Jasmine and I met our freshmen year in good old Christian Tradition. We were a couple of the youngest in the class, sitting in the back, trying to avoid getting called on by the professor. We weren’t even friends at the time. Acquaintances maybe. But one day I wasn’t feeling too hot. I was nauseous and lethargic, and this wasn’t because I was a sleep deprived college student. Something about my body was off, and Jasmine could tell. So without me even saying anything to her, she slipped me a granola bar and told me to eat it. It was that granola bar that led me to not fainting in the middle of class. From that day on, Jasmine always brought a spare granola bar with her to class.

During our sophomore year of college, instead of being responsible students, we spent every night of finals week sneaking into a nearby hotel to use the swimming pool and hot tub. We spent so much time there that we created a synchronized swimming routine. We called ourselves the Damsels and Santi was our director. We had choreographed dives and timed under water handstands. Santi would sing the background music and narrate what was going on. There are videos to prove it, and one day we might even share them with the world.

Our junior year we unofficially started our birthday month tradition. So rather than a day of celebrating your birthday, you had a whole month of activities and fun things and of course all the photos to stand by it. For my birthday month, we jumped in a car and raced our way to LA for a One Direction concert. Sarah and Jasmine didn’t know a single One Direction song, but they did it for me. They did it because they knew how much I obsessed over One Direction. I was over the moon the entire concert, and they were just happy because I was happy.

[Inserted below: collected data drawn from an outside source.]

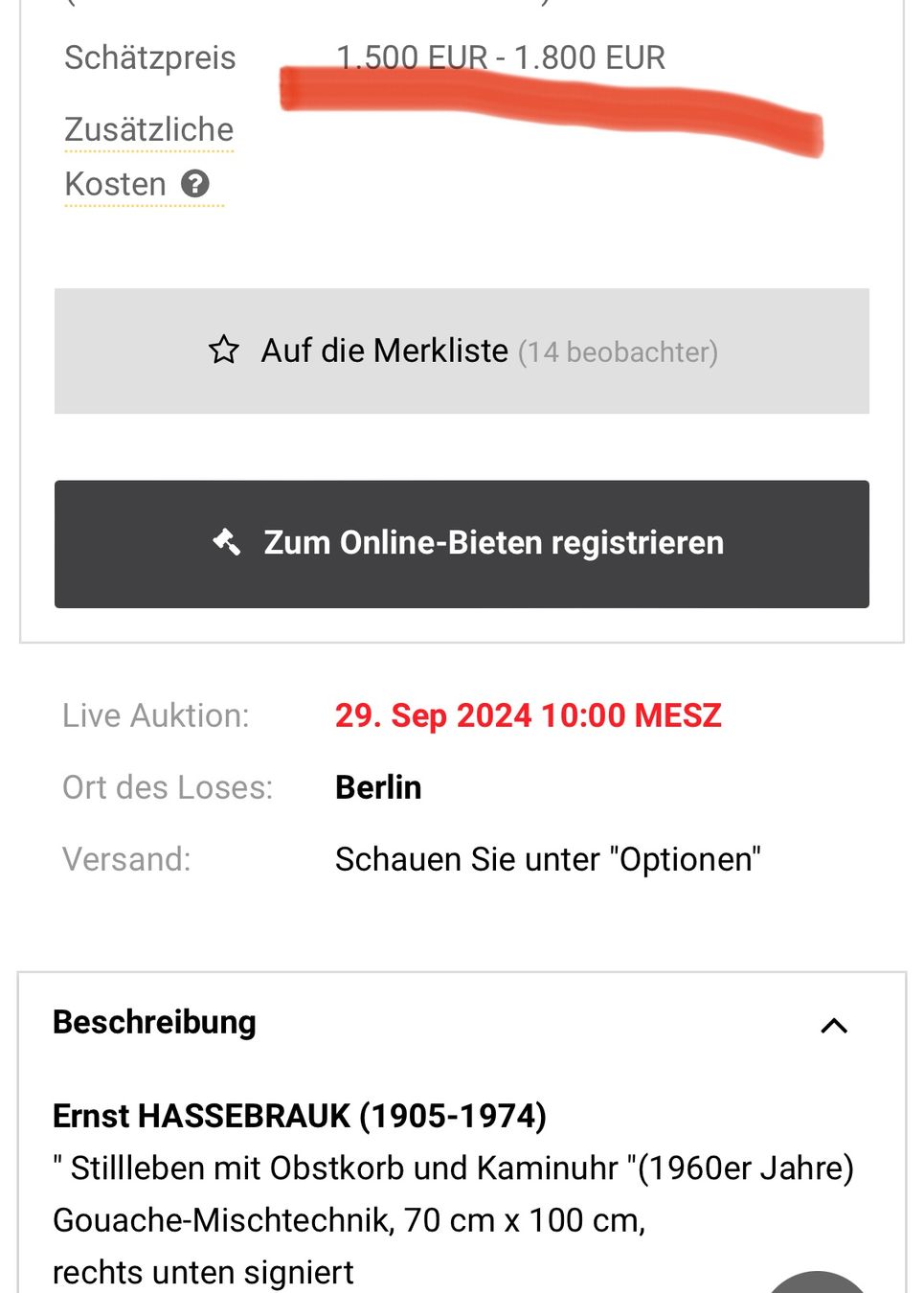
Task: Click the 'Live Auktion:' label
Action: coord(156,715)
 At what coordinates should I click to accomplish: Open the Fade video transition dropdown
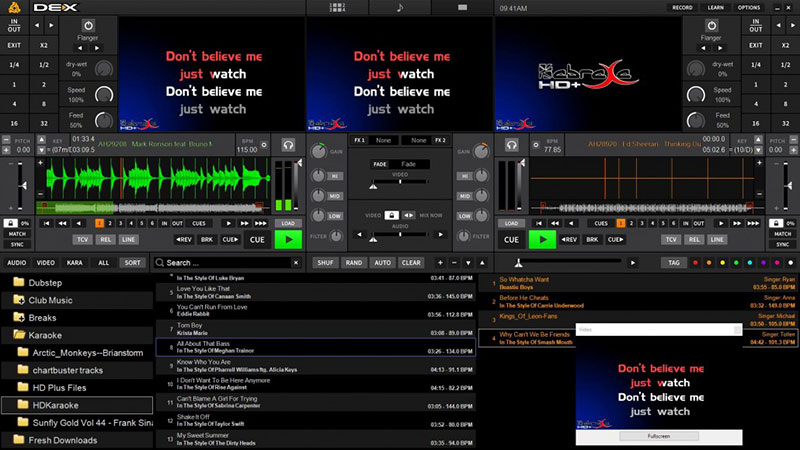(407, 164)
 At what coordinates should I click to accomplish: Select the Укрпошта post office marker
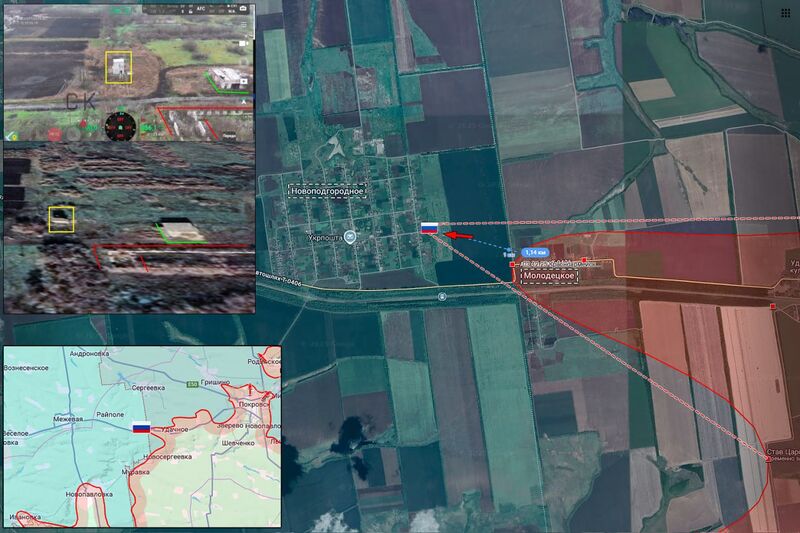point(350,237)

Then our senior year was a little different. Jasmine had graduated and was back in LA, so already we were starting to spread apart. But it was senior year and the guy I had been talking to for months and really liked told me that it was best we stop talking before graduation since we would be going our separate ways anyway. I spent days crying and moping around. Until one night when Sarah and Clara dragged me out of my apartment, drove me around downtown San Diego, and did everything they possibly could to make me laugh. The night ended in me smiling and laughing, Clara $10 poorer, and Sarah running naked across the Seaport Village parking lot.

I could not make this stuff up if I tried.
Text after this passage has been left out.